IGLESIA EN EL MUNDO

Carlos de Foucauld, el beato que no quería ser sacerdote


 

Sin compañeros. Extranjero y cristiano en el corazón del Sahara. La guerra de 1914 deja sentir su influencia en Argelia. El 1 de diciembre de 1916, traicionado por uno de los que él había ayudado, es apresado por una banda de senusistas. Mientras se dedican al saqueo, un muchacho le vigila y, nervioso al creer que llegan soldados, le da muerte de un disparo en la cabeza. Su cuerpo queda tendido en la arena del desierto como un grano de trigo que muere para dar fruto. Han pasado cien años.

Del Sahara a los Monegros

Hablamos del beato Carlos de Foucauld con Antonio Ramos, un sacerdote diocesano de Zaragoza, miembro de la fraternidad sacerdotal ‘Iesus Caritas’, que conoció al hermano Carlos en el seminario, leyendo ‘En el corazón de las masas’, del padre Voillaume. Años antes, los hermanos de Jesús se habían establecido en Farlete, Argelia estaba a punto de dejar de ser colonia francesa, y los Monegros se parecían al Sahara. “Ahora, la ciudad se parece al desierto más que nunca”, por eso, afirma que “la de Foucauld es una espiritualidad para nuestro tiempo: las grandes ciudades son el gran desierto; sociedades que esconden la tendencias suicidas o las justifican; gente desprovista de cualquier apoyo, hasta de la fe”.

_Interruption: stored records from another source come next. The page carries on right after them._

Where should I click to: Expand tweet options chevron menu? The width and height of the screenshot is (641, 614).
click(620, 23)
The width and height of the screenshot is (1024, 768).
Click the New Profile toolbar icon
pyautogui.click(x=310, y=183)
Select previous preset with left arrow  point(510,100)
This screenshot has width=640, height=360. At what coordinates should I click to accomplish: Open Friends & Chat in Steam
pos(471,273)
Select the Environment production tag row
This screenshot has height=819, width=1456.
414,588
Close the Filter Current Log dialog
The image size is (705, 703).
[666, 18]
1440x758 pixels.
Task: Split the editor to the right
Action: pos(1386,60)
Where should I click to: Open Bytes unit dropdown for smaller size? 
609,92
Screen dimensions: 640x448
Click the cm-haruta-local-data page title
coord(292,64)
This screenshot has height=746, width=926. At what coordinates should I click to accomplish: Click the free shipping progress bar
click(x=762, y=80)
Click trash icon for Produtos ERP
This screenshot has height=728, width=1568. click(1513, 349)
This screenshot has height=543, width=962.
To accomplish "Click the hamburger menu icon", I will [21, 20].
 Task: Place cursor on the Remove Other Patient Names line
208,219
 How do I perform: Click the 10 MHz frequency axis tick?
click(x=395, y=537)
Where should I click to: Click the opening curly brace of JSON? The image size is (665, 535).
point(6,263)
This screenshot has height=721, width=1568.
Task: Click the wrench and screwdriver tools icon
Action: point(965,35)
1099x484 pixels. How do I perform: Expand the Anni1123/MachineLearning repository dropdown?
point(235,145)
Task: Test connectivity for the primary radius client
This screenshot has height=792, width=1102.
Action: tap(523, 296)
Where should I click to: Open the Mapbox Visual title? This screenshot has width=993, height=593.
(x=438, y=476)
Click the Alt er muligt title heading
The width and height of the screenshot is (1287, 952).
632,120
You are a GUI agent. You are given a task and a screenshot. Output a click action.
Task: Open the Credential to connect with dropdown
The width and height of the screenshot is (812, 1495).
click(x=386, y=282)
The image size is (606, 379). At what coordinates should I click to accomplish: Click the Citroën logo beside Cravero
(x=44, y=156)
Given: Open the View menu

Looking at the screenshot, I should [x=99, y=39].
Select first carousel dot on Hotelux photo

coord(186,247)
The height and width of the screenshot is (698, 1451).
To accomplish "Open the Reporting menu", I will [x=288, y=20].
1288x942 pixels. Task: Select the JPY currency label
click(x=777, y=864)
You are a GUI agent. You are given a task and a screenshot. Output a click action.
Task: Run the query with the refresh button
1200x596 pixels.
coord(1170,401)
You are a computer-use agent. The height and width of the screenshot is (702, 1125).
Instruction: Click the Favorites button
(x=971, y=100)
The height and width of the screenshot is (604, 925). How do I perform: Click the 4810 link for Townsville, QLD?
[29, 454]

Algo así le sucedía al joven Carlos de Foucauld, que no tiene reparos en contar cómo era su vida: “A los 17 años era todo egoísmo, todo deseo de mal, estaba como enloquecido. Jamás creo haber estado en tan lamentable estado espiritual. Vivía como se puede vivir cuando se ha extinguido la última chispa de la fe”.

Cambio radical

No fue hasta los 28 años cuando cambió su vida: una prima le hizo conocer al padre Huvelin, que le recomendó confesarse y comulgar para despejar sus dudas: “En cuanto creí que Dios existía, no pude hacer otra cosa que vivir sólo para Él. ¡Dios es tan grande! Hay tanta diferencia entre Dios y todo aquello que no lo es”.

Inmediatamente quiso ser religioso pero su confesor le mandó esperar tres años y le mandó peregrinar a Tierra Santa. Se hace monje en 1890 y, tras vivir siete años en la Trapa de Cheikhlé en el Imperio Otomano, buscando más pobreza y más soledad se va a Nazaret, donde sirve como mandadero de las carmelitas. El obispo de Viviers le ordena sacerdote e inmediatamente se marcha a Béni Abbès, en el Sahara argelino, donde combatió lo que él denominó la ‘monstruosidad de la esclavitud’. Allí espera la ocasión para entrar a evangelizar Marruecos.

¿Por qué tanto cambio? Antonio Ramos, admirado, lo atribuye a su capacidad de evolucionar según va descubriendo: “de no querer ser sacerdote, porque le parecía demasiada dignidad, a serlo para servir mejor a la gente. De querer ser fundador, a vivir la soledad y no fundar nada”.

Apostolado de la bondad

“Si me preguntan por qué soy manso y bueno, debo decir: porque soy el servidor de alguien mucho más bueno que yo”, así condensa el hermano Carlos su misión en Tamanrasset, entre los tuaregs. Monje de clausura-misionero, amigo de todos, estudioso de las costumbres autóctonas, reza mucho, come poco -un puñado de dátiles o de cebada- y duerme menos -tres horas-, escribe el primer diccionario tuareg-francés y, además de repartir limosna, escucha y aconseja.

Deseo de eucaristía

En esta situación, su alma es la eucaristía. Lo cree y lo escribe: “¿Hace algún bien mi presencia aquí? Si la mía no lo hace, la presencia del Santísimo Sacramento lo hace ciertamente y mucho. Jesús no puede estar en un lugar sin irradiar”. Para Ramos, “su fe en la presencia real era el detonante: la misa, siempre que pudo; el sagrario, mientras se lo permitieron; horas y horas de oración; el deseo de eucaristía, siempre. Ahí se prueba su aguante y obediencia”.